Carrión writes about bookshops all over the world, with a bit more weight to those of Latin America. He also digresses on publishing, reading, literature, travel. It is fun to compare notes on bookshops. Among those he writes about, I have fond memories of Blackwell's (Oxford), the Seminary Co-op (Chicago), show more City Lights and Green Apple Books (San Francisco), Cody's and Moe's (Berkeley; how did he miss Peter Howard's Serendipity Books?), the large Chapters in Toronto. He missed the great original Borders in Ann Arbor before it became part of the corporate Octopus and later vanished into oblivion. So many bookshops sliding into oblivion every year; two of my favorites in Philadelphia just recently joined them: Joseph Fox Books on Sansom Street and Philadelphia Rare Books & Manuscripts.

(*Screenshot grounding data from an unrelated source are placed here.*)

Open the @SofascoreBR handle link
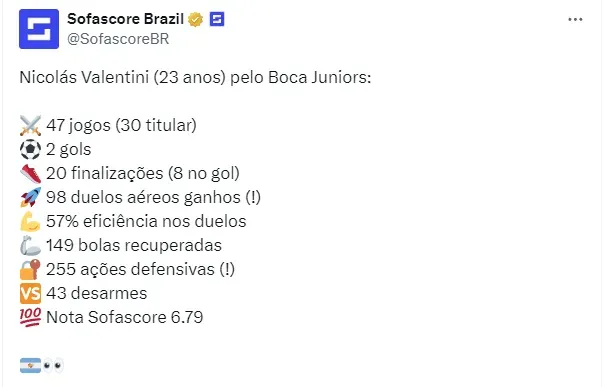This screenshot has height=387, width=607. point(118,39)
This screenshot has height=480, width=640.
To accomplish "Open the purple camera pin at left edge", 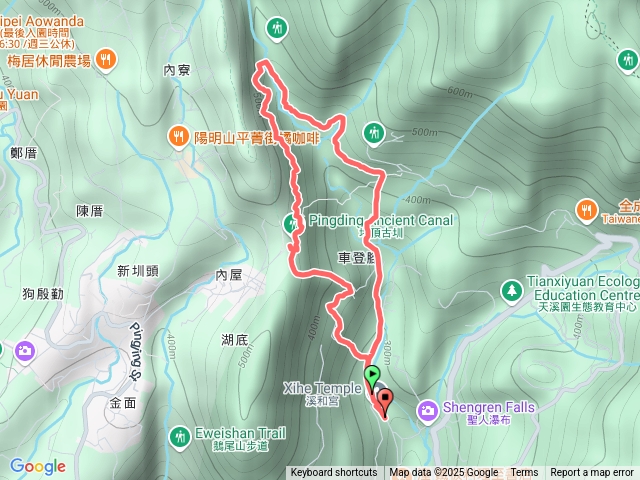I will coord(25,351).
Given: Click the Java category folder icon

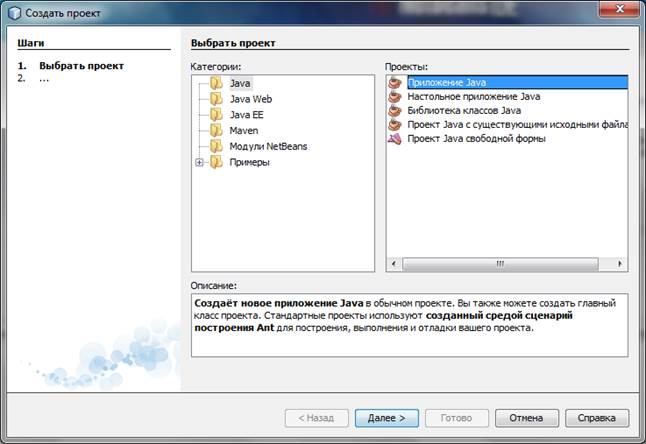Looking at the screenshot, I should (216, 83).
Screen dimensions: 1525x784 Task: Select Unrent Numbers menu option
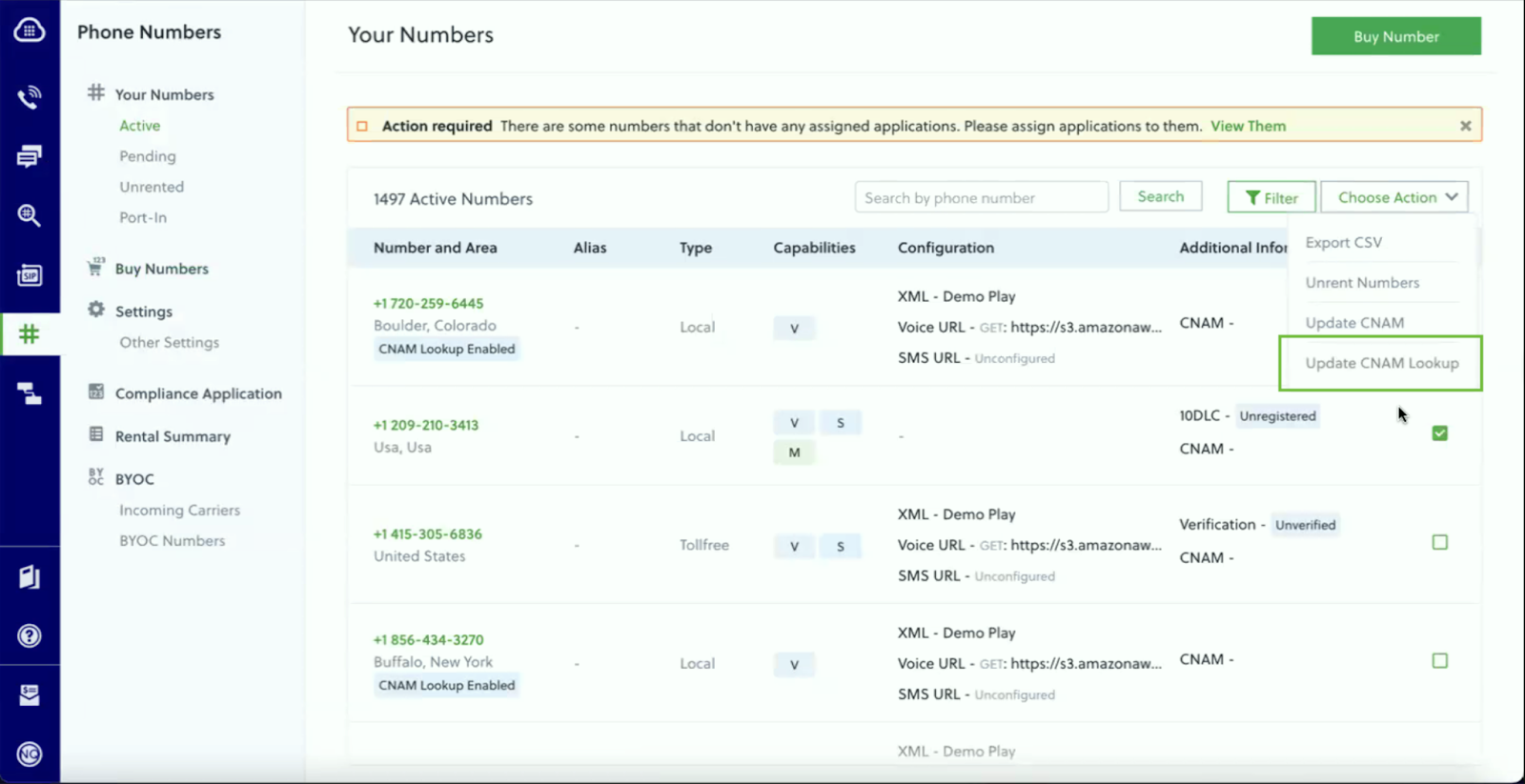(x=1362, y=283)
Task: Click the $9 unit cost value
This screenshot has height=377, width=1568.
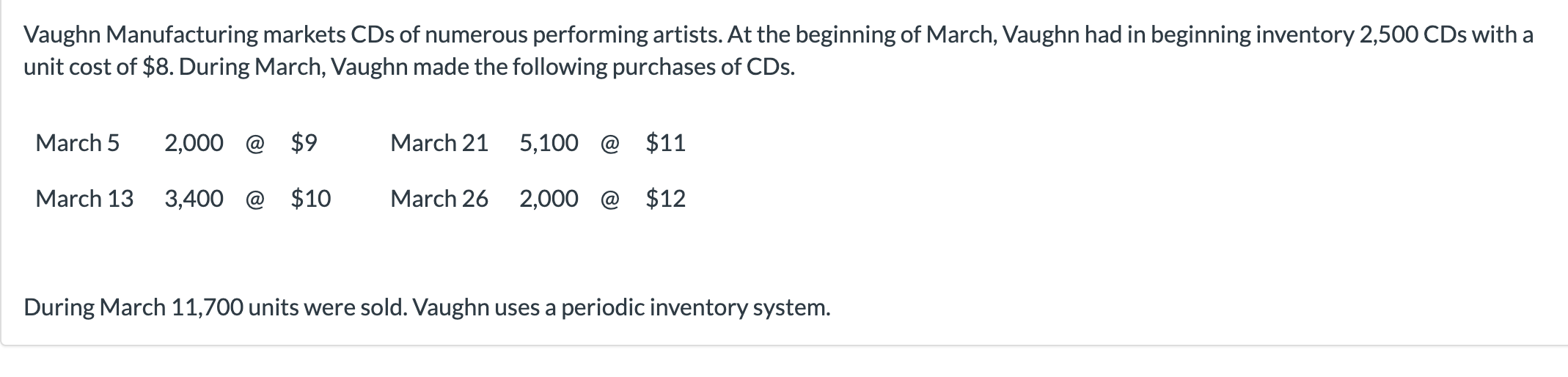Action: pos(304,142)
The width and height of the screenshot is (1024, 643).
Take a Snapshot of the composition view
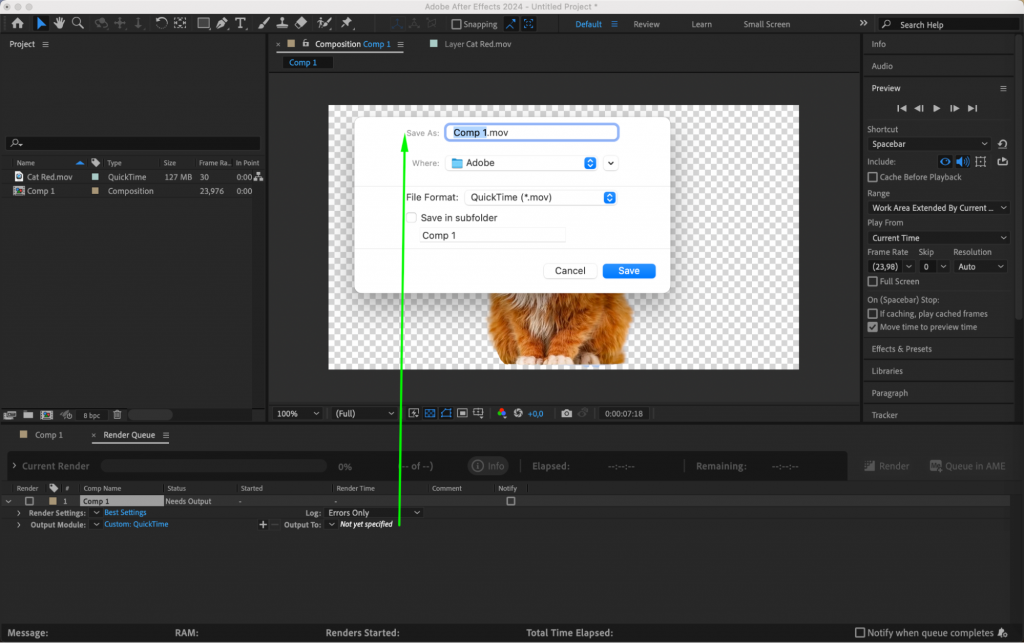566,412
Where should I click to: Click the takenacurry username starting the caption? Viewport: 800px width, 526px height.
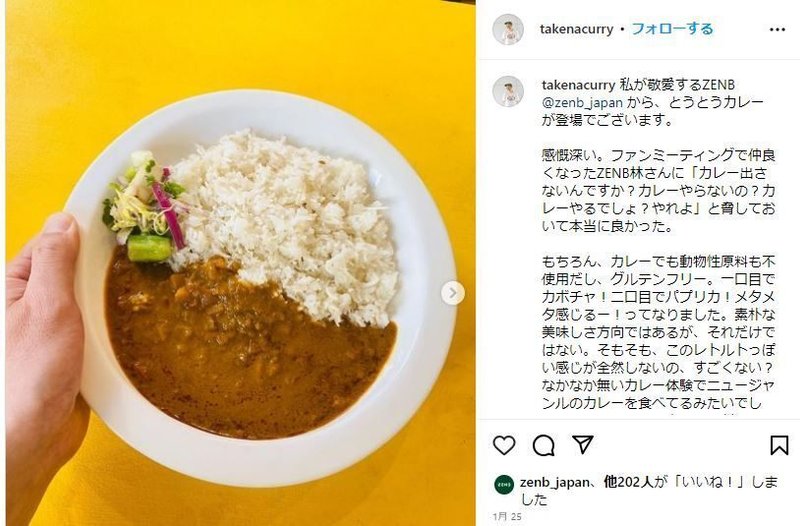578,85
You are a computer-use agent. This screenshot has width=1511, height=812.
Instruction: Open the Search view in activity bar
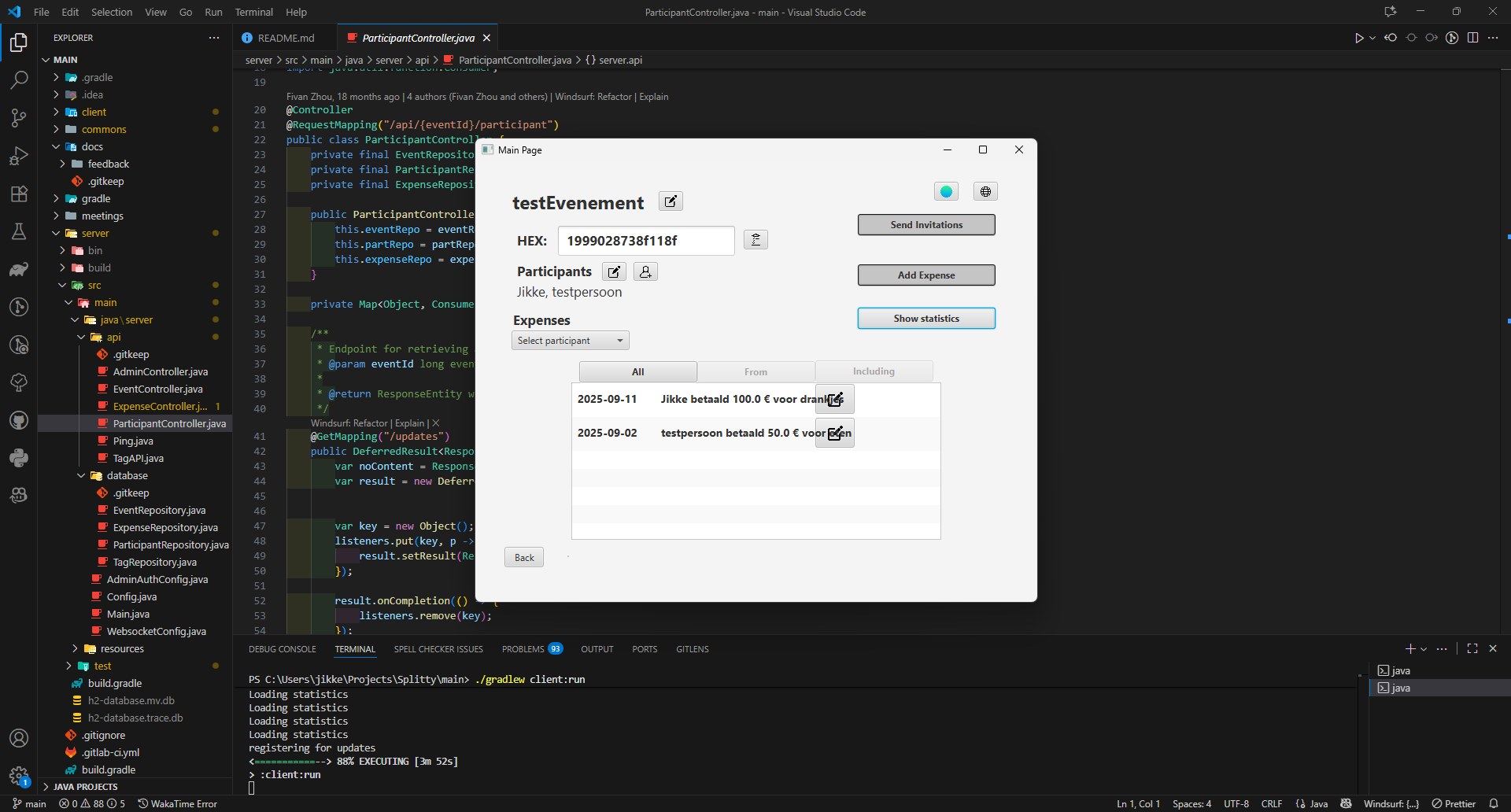click(19, 79)
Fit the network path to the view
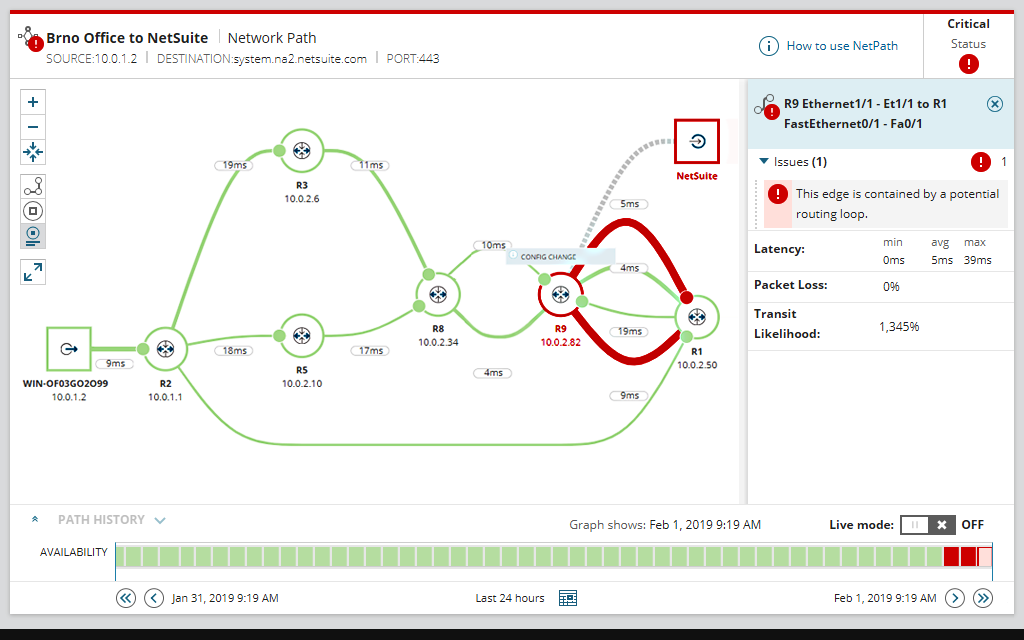Image resolution: width=1024 pixels, height=640 pixels. click(x=33, y=152)

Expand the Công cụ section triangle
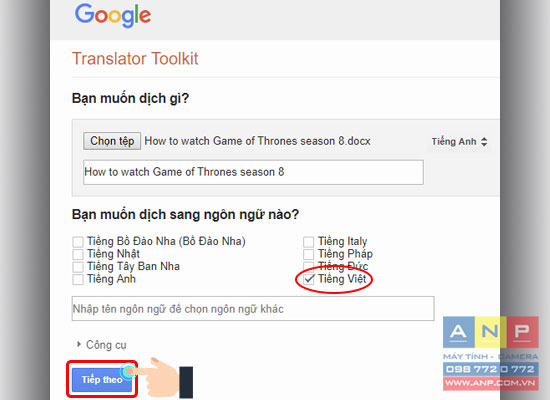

Carrión also provides a number of acute observations and/or zingers:

"literary bookshops shape their discourse by creating a sophisticated taste that prefers difficulty"

"a book can be hunted down as much for its magical powers as its market value, and both factors often go together"

"A classic work is one that always offers a new reading. A classic author is one who never goes out of fashion." (more succinct and perhaps more useful that T.S. Eliot's definition)

"literature cannot be understood if one retains an anachronistic faith in borders" (Carrión might have added temporal as well as geographic)

"cultures cannot exist without memory, but need forgetfulness too."

Enough of this; time to visit a bookshop! A real one, not a virtual bazaar.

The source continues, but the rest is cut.